Business to business spending, as measured by Nondefense Capital Goods New Orders, is tracking very well for fluid power manufacturers’ sales said Post. A double-digit growth rate can be seen in new orders and the business confidence index trend is positive as well, though future trajectories show there will be some deceleration.
ITR does not expect a recession in the near future. Spending is expected to remain positive, and the tight labor market means there will be more investment in capital equipment to produce the goods people want. Inflation will be a factor as well. As noted previously, while it is expected to go down, the market will still be more inflationary than what many are used to, which will impact the business-to-business spending trend.
Industrial Production will continue its growth trend as well, which will be good for the fluid power industry. Capital Goods, New Orders are up 15.1% year-over-year but up 11.6% on a quarterly basis, which Post said indicates a slower growth environment.

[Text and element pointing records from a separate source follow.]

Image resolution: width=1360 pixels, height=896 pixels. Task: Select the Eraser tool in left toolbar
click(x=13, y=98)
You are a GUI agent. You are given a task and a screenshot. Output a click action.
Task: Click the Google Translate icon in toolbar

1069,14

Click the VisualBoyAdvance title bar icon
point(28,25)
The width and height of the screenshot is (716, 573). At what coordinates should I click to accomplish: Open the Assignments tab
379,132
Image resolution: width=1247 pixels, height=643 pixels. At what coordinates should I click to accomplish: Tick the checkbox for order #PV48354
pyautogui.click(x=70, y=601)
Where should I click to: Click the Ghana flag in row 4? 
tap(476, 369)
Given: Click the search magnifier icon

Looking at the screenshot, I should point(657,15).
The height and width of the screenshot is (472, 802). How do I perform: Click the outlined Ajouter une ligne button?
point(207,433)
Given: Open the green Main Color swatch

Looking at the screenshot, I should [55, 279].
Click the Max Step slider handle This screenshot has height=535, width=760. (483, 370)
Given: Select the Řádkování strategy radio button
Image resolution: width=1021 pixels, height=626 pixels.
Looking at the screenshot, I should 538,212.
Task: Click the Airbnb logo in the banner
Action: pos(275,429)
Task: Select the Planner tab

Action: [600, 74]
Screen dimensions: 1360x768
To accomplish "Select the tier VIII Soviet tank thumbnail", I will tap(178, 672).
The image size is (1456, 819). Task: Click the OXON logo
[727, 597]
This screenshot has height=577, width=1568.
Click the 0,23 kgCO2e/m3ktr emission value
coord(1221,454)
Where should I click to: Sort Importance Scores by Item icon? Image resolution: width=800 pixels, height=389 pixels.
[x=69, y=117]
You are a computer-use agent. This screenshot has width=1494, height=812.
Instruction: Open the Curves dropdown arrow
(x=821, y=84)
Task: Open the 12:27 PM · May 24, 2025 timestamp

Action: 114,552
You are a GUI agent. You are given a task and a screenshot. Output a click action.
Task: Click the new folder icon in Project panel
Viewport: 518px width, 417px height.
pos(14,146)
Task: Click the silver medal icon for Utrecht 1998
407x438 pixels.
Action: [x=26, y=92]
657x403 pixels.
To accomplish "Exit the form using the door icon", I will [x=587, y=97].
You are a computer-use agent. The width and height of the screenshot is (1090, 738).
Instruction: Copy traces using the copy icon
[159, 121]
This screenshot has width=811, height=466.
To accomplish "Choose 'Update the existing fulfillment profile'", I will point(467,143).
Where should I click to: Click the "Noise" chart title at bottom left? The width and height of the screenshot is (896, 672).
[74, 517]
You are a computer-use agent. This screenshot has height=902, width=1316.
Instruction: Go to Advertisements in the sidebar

If summarizing the U.S. economy, he said businesses are in about as strong a financial position as they’ve been in the last few decades. Inflation and interest rate pressures will have their impacts, but consumers and businesses are in strong financial situations which will enable them to weather these impacts. And business opportunities will remain positive for many.
Business margins are doing well. Confidence is easing, but overall people are still placing orders, which Post said is good news for today and the future as well.